[Dataset records]
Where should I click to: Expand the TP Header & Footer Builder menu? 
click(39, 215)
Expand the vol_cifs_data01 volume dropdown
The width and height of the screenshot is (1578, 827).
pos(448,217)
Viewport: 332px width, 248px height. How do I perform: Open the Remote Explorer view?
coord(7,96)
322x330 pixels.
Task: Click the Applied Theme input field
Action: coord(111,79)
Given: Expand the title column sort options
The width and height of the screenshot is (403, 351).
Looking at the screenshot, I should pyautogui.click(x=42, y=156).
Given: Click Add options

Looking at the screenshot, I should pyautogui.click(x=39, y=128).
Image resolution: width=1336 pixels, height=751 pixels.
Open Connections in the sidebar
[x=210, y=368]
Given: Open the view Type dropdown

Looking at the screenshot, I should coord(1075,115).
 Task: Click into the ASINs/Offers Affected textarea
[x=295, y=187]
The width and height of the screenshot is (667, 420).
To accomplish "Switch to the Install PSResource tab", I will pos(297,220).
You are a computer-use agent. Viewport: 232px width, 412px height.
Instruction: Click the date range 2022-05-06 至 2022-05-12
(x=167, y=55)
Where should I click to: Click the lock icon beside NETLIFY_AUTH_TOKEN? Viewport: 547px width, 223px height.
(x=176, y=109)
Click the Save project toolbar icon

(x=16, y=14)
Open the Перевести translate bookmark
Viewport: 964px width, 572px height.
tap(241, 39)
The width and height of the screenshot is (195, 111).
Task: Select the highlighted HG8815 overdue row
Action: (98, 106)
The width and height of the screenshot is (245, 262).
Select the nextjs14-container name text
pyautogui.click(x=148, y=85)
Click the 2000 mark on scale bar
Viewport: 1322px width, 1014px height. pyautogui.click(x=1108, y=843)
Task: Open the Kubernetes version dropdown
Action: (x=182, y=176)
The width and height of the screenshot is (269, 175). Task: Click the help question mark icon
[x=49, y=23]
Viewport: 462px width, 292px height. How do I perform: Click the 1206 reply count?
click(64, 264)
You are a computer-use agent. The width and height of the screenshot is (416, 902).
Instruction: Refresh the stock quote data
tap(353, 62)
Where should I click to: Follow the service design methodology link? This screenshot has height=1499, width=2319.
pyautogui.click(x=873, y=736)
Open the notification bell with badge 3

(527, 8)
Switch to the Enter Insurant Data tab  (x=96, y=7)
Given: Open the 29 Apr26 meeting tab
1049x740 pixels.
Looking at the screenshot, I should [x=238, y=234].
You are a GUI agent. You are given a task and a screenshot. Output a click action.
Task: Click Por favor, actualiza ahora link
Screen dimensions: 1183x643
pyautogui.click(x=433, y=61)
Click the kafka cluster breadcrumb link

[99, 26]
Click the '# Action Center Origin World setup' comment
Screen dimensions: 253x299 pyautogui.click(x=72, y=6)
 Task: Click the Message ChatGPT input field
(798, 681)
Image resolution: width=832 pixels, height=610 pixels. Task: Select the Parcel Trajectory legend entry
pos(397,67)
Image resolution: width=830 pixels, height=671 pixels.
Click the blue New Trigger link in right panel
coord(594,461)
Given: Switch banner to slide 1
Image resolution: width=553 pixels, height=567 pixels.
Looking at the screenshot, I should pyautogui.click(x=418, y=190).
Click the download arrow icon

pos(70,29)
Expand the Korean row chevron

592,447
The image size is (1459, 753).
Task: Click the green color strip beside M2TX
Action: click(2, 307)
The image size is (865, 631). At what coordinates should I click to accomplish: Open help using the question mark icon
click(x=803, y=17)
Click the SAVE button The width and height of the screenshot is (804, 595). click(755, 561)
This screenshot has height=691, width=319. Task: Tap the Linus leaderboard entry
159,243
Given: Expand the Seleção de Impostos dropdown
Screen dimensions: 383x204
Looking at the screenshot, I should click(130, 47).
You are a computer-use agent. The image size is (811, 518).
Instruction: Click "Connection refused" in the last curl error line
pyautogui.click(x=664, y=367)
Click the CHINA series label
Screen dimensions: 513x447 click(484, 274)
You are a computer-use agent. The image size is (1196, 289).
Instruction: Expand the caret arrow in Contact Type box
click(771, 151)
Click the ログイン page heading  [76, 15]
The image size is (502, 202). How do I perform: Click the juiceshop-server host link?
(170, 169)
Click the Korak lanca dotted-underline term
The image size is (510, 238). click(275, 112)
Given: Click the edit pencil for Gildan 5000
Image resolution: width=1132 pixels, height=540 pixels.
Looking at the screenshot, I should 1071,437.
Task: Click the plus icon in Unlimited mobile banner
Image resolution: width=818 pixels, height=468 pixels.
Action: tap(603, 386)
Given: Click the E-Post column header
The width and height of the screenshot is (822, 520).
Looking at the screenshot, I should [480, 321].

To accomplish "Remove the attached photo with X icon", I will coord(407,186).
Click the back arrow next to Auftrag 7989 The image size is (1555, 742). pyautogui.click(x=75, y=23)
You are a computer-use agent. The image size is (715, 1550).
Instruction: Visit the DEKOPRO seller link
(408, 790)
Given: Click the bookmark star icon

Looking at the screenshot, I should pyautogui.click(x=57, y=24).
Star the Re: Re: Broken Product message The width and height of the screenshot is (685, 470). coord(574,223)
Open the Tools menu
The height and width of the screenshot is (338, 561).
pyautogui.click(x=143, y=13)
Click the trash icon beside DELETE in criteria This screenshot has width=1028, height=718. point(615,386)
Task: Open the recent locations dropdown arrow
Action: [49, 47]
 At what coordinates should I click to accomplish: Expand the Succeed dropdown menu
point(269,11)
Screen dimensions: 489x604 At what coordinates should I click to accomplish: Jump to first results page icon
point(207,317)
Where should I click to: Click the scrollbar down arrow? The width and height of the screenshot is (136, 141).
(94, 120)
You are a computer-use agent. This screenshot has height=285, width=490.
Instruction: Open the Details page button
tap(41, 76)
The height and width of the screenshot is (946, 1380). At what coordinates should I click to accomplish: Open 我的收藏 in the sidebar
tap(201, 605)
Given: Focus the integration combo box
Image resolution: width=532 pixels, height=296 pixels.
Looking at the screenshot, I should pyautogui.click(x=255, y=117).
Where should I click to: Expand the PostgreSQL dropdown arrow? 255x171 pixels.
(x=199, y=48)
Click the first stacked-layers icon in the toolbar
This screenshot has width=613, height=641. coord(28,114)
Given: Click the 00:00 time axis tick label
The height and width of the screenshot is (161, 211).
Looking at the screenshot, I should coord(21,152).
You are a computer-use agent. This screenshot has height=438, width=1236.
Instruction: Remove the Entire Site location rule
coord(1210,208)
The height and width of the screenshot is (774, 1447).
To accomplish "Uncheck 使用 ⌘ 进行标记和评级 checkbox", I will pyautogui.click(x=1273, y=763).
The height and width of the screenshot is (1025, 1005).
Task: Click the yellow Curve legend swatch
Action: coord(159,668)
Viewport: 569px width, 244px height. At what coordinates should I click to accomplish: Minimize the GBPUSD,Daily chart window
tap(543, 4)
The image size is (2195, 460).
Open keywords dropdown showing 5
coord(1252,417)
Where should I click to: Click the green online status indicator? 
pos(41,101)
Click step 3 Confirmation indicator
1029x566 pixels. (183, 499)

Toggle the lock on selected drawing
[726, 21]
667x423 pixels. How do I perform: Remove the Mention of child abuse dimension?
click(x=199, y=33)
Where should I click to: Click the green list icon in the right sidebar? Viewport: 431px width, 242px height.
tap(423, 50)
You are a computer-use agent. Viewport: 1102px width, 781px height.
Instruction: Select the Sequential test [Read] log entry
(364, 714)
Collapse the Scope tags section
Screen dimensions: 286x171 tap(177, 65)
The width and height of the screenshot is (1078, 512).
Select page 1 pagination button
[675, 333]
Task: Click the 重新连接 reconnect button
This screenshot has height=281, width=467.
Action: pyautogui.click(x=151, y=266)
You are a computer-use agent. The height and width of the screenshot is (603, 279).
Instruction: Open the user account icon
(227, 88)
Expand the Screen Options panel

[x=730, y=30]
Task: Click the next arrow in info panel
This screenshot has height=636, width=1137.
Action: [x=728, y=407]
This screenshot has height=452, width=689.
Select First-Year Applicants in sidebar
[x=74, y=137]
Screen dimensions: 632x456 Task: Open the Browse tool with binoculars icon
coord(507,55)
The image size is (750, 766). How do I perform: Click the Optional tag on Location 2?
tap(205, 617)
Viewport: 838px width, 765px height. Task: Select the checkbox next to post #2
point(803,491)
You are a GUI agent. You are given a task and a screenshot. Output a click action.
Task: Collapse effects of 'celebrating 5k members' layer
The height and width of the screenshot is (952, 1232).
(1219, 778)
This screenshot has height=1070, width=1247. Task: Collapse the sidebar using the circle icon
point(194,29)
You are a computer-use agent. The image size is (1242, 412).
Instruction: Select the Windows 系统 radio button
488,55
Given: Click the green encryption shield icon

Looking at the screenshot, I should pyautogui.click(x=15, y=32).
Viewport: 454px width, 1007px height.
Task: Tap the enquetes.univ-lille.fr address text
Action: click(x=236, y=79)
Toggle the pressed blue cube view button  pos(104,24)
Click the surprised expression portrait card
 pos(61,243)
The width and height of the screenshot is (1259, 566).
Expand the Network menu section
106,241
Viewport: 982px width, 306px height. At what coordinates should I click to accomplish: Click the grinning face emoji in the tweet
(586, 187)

To do: Your task is to restate, word for word, only those lines above that fall between the line holding "Given: Click the E-Post column header" and the line holding "Star the Re: Re: Broken", inclusive.

Reply:
Given: Click the E-Post column header
The width and height of the screenshot is (822, 520).
Looking at the screenshot, I should [480, 321].

To accomplish "Remove the attached photo with X icon", I will coord(407,186).
Click the back arrow next to Auftrag 7989 The image size is (1555, 742). pyautogui.click(x=75, y=23)
You are a computer-use agent. The image size is (715, 1550).
Instruction: Visit the DEKOPRO seller link
(408, 790)
Given: Click the bookmark star icon

Looking at the screenshot, I should pyautogui.click(x=57, y=24).
Star the Re: Re: Broken Product message The width and height of the screenshot is (685, 470). coord(574,223)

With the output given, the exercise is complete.